Chrysler remembers playing as a five-year-old on the same Tuscarora team as kids as old as 17. That was because Tuscarora’s minor lacrosse program had begun to fall apart as their box, or arena, got old and became too expensive to repair.  As even that team was beginning to fall by the wayside, his father contacted NOTL Lacrosse and signed Randy up to play here. 

“He would go get a van, and he’d pick up half the players in Tuscarora, kids from our territory and around the area, and we’d come up to play,” Chrysler laughs. “We got there, and it was just like family. The friendships we made in Niagara-on-the-Lake are lifetime ones.”

Playing alongside non-Indigenous teammates had its advantages, too. Many of those friendships he speaks of were formed over the sport, but also bridged the gap between cultures, creating a true understanding of each other’s lives. 

With difficulties at the border since March, 2020, NOTL lacrosse has seen a decline in registration, as well as a decline in the number of American players coming across to play. That, of course, includes many Indigenous players, who have looked elsewhere to pursue their love of the game.

In light of that, Chrysler’s proudest accomplishment to date might be his current role as president and head coach of the newly formed Tuscarora Tomahawks of the First Nations Junior B Lacrosse League.

“It’s the first time in Tuscarora history that we have had a Junior B program,” states Chrysler. “It’s because of the border, and COVID. Just to see our community back together, and our minor system being re-formed. It’s amazing.”

Like Chrysler, Sowden is also giving back to the game. In his case, it’s through FUSE Lacrosse’s skills sessions and its lessons on the game’s culture and history, three of which were run recently as part of the Niagara Folk Arts Festival.

Those cultural lessons include a focus on the values of tradition, respect, leadership, perseverance and integrity. FUSE uses active discussions to create an environment that encourages conversation and builds understanding of Indigenous history while growing the game of lacrosse.

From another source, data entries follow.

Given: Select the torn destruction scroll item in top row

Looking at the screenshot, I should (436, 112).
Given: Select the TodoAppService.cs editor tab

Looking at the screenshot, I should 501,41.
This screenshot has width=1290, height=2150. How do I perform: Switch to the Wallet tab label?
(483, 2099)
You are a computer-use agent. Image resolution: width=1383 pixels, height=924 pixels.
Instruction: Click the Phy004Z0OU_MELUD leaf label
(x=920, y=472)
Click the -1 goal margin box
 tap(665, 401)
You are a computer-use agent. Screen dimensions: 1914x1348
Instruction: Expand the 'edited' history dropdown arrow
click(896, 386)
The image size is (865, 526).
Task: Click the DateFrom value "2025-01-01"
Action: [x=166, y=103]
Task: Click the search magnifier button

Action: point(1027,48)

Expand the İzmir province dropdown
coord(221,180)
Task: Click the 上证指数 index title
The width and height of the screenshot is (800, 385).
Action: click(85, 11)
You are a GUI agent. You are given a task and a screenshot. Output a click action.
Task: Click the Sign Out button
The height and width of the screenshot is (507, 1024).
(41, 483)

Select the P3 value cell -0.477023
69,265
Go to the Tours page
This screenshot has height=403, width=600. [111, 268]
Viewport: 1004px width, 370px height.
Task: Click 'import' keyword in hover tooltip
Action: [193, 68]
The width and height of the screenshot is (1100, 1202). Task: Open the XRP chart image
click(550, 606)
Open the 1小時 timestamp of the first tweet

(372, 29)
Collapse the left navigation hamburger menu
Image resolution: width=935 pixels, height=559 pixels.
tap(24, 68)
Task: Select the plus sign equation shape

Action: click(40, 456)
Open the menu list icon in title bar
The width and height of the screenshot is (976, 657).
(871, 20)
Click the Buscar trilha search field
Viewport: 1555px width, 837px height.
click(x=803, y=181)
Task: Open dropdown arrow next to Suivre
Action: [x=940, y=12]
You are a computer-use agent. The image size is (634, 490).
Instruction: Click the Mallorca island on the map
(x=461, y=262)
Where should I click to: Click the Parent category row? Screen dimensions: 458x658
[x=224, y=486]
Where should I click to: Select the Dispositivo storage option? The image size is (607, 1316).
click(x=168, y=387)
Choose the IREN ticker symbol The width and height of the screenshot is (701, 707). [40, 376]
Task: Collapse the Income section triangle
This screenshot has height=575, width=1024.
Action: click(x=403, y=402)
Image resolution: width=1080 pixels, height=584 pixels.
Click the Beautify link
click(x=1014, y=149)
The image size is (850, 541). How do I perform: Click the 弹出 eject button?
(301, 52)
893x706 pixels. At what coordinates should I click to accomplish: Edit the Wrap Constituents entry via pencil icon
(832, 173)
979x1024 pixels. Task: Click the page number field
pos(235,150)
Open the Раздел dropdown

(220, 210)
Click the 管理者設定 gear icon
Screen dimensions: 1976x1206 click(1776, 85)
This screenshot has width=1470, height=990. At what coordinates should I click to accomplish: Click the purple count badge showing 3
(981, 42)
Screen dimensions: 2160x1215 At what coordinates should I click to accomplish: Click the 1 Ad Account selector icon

“We use our Haudenosaunee perspective to give back to our community,” Sowden says. “One of the biggest things we recognize is what lacrosse did for us as people. It’s so important to help youth to identify themselves and find a purpose.”

And it’s an opportunity for the three men to create a community around the game, and to move toward healing in a time of truth and reconciliation. 

“It’s a chance for dialogue,” he says. “It’s an opportunity for discussion in light of the finding of all the unmarked graves. We can share knowledge, not only about the game itself, but also about some of the challenges Indigenous people face. We can have those meaningful discussions while doing something active, and surrounding ourselves with like-minded people.”